> _ACTIVITY_
Copy verbatim the block of lines in the entries below whose first line contains "Image resolution: width=868" and whose last line contains "980x540 pixels.". Leave out all other lines.

> _DATASET RECORDS_
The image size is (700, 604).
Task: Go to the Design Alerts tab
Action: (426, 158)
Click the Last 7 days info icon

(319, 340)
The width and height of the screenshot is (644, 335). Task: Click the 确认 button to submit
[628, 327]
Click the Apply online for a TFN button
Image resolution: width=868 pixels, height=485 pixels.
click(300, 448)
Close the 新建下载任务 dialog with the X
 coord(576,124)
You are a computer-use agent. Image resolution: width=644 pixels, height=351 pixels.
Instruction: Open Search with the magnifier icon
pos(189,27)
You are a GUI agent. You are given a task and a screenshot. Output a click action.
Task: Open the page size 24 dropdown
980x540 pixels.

---

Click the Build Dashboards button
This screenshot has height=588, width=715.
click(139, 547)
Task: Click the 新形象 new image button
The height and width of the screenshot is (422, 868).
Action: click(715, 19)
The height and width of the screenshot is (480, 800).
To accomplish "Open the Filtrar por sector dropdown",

> _REPLY_
Image resolution: width=868 pixels, height=485 pixels.
click(300, 448)
Close the 新建下载任务 dialog with the X
 coord(576,124)
You are a computer-use agent. Image resolution: width=644 pixels, height=351 pixels.
Instruction: Open Search with the magnifier icon
pos(189,27)
You are a GUI agent. You are given a task and a screenshot. Output a click action.
Task: Open the page size 24 dropdown
980x540 pixels.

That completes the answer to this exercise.